In Hogarthian style, Sailor appears at first like a stand-in for Jean Paul Gautier’s Le Male. Over the piece, the damaging effects of his short and brutalised life start to show. Stab wounds, self- inflicted cuts, needle marks – and these are just the visible wounds. Always on the edge of society and of life, Sailor survives prison and Russian roulette in spite of early days with his unloving ‘Dolly Mop’ Mum.

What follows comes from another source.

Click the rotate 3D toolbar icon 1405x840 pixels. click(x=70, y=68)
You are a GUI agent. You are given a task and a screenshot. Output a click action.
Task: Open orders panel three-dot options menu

The play is set in a non- specific time, the set’s black curtains an allusion to the dark world that Sailor inhabits. There are only the minimum props of a large barrel on one side and a small chair and table holding the tools of the trade of an absinthe drinker and heroine user on the other. The soundscape of swooping gulls, swishing waves and haunting foghorn holds the audience to the docks and ports that are Sailor’s domain with funfair music adding a poignant counterpoint to his sordid world.

Rudden’s tightly written script uses direct narration throughout and is peppered with some direct rhetorical questions to audience members close enough to be engaged with. Robertson’s performance as the damaged and damaging Sailor involves a level of vulnerability and exposure beyond the norm that he carries off impressively.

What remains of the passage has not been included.